**ABOUT THIS EXERCISE**
Search the material for the word "Expand" and copy each line that holds it.

**GIVEN INFORMATION**

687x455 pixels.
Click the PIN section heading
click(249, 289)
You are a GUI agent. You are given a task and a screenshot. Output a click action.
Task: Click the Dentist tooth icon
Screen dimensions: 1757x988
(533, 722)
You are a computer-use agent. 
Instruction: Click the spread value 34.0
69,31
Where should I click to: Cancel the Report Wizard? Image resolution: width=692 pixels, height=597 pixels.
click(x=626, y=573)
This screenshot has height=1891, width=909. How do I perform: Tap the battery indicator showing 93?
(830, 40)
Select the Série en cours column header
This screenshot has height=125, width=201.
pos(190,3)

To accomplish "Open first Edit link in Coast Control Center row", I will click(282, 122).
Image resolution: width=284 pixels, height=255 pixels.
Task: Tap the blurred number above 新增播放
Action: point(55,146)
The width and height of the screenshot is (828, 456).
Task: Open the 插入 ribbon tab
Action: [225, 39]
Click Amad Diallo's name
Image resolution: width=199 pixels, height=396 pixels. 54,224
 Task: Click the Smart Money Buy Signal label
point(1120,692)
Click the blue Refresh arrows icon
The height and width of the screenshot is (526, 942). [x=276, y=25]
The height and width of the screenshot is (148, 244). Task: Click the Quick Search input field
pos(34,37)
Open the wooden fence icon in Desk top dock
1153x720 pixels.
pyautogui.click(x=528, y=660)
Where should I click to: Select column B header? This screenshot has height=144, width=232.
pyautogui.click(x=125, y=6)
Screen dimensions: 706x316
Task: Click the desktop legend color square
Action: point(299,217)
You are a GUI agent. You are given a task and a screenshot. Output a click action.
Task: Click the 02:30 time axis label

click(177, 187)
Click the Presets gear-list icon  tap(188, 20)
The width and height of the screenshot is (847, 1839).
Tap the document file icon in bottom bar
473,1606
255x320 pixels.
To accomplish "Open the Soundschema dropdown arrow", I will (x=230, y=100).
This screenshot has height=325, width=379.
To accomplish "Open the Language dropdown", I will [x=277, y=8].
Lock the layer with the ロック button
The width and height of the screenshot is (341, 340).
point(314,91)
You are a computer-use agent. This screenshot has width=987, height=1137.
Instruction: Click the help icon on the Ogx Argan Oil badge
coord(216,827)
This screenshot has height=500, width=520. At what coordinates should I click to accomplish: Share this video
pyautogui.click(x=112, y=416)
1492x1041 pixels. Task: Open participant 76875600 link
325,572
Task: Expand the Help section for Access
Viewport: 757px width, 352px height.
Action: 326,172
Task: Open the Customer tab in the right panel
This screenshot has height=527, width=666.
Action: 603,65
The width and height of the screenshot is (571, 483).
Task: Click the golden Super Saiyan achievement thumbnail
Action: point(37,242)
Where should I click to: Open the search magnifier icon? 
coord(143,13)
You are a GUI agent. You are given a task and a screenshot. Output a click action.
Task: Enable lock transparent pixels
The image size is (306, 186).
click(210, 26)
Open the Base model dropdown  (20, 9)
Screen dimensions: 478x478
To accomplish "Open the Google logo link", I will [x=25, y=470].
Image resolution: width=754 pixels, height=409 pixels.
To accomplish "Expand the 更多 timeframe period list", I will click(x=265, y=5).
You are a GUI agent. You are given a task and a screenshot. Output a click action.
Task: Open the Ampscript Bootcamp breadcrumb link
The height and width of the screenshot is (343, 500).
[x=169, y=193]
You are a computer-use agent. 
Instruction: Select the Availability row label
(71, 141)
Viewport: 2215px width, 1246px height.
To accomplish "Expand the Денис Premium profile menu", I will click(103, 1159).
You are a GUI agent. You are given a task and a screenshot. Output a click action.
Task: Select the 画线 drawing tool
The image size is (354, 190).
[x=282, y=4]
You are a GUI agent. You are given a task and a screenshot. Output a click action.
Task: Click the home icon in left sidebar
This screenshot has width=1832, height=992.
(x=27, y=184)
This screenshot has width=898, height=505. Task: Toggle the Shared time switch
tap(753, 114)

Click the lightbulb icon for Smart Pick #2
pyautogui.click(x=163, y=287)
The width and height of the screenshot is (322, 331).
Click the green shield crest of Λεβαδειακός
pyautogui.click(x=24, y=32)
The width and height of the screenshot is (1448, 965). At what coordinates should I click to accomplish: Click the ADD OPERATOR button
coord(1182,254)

**SOLUTION FOR THIS EXERCISE**
Task: Expand the Help section for Access
To accomplish "Expand the 更多 timeframe period list", I will click(x=265, y=5).
To accomplish "Expand the Денис Premium profile menu", I will click(103, 1159).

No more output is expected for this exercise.